◆ Exercise description:
Swap "Restart" for "Stop" in the listing, starting at the line that contains "The width and" and ending at the line that contains "pos(601,39)", and write out only those lines with nothing else altered. Leave the pictures out.

◆ Information given:
· · ·

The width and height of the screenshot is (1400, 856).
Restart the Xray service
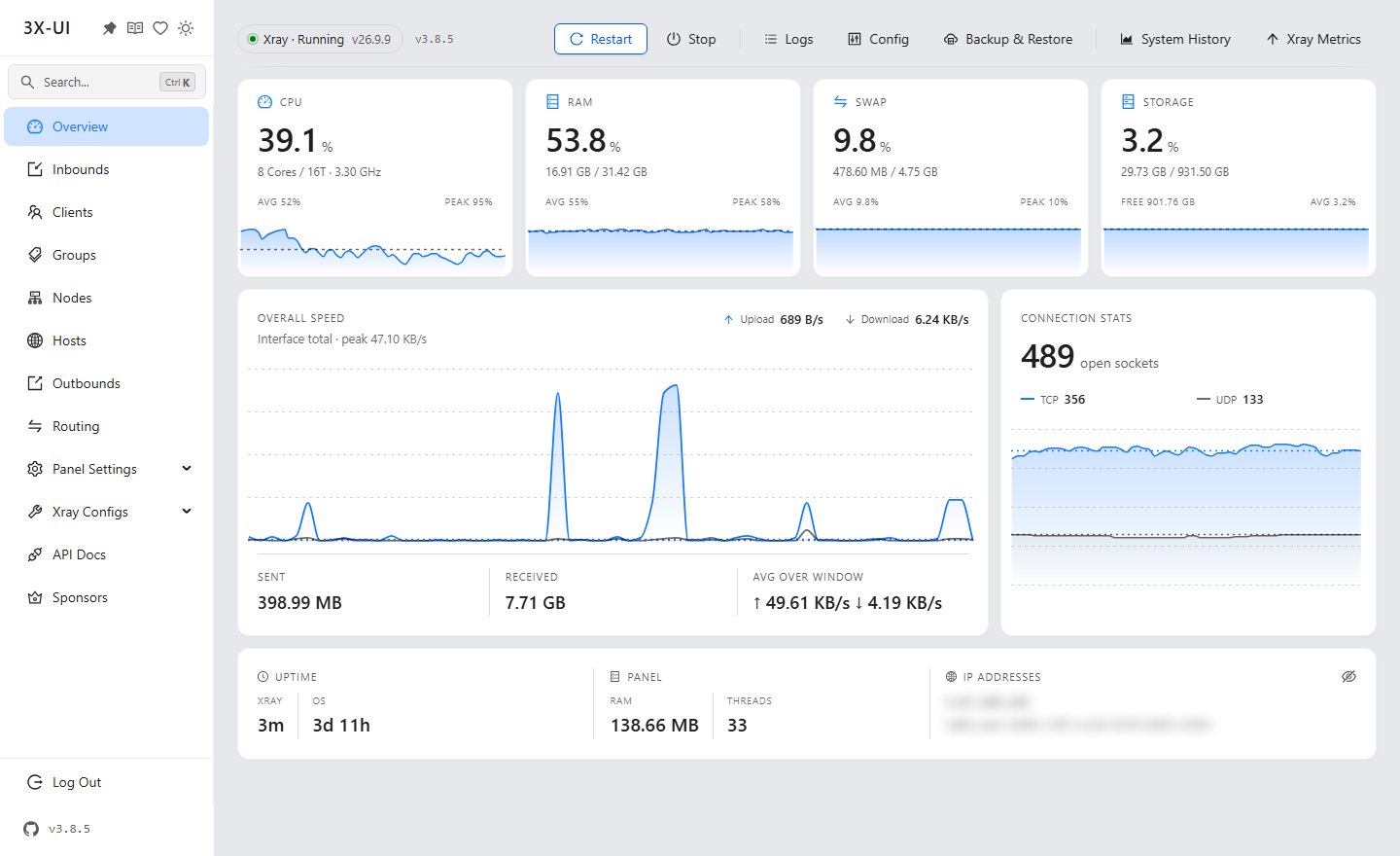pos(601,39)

· · ·

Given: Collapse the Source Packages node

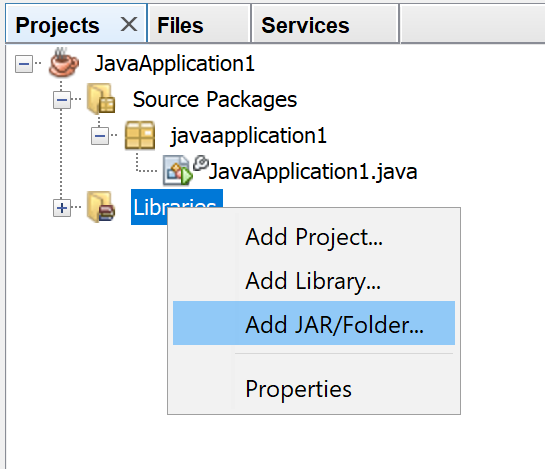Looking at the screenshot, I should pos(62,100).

· · ·

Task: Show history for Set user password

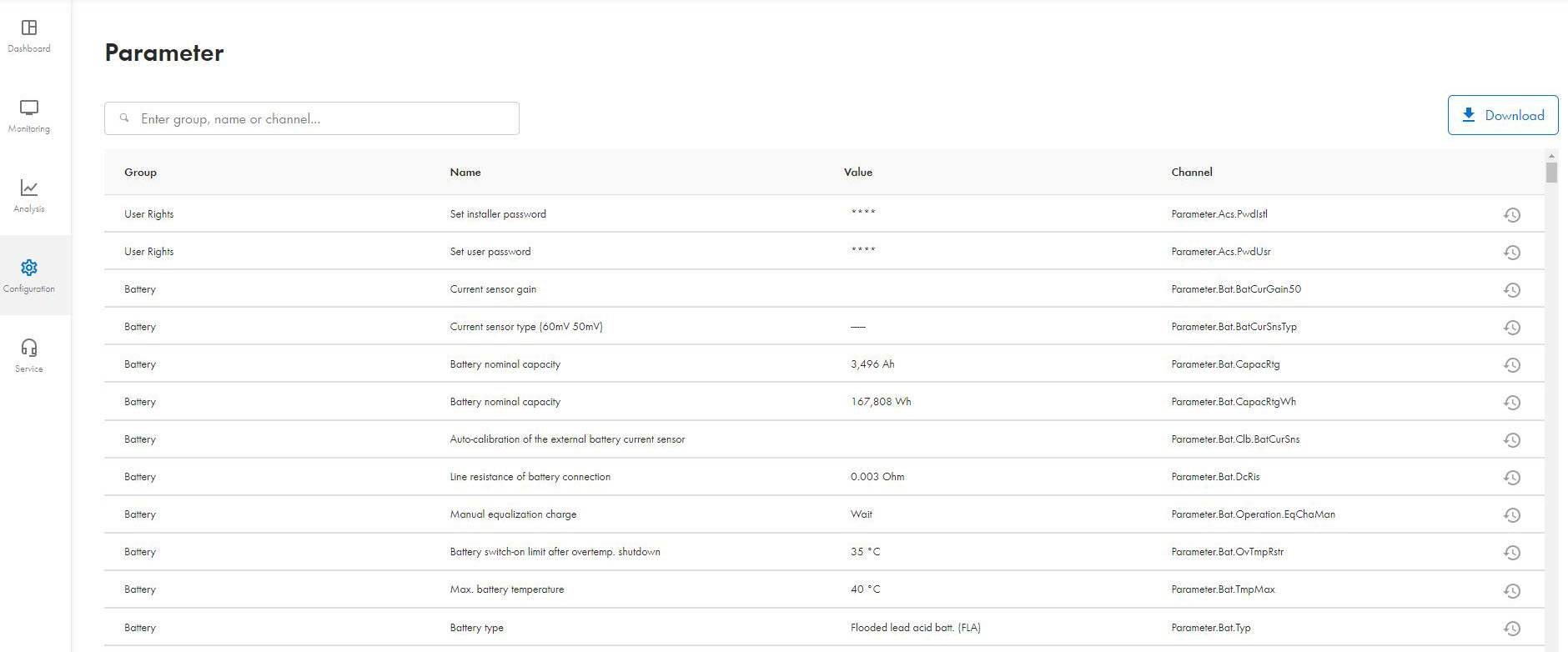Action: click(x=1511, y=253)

· · ·

◆ Task output:
The width and height of the screenshot is (1400, 856).
Stop the Xray service
pos(601,39)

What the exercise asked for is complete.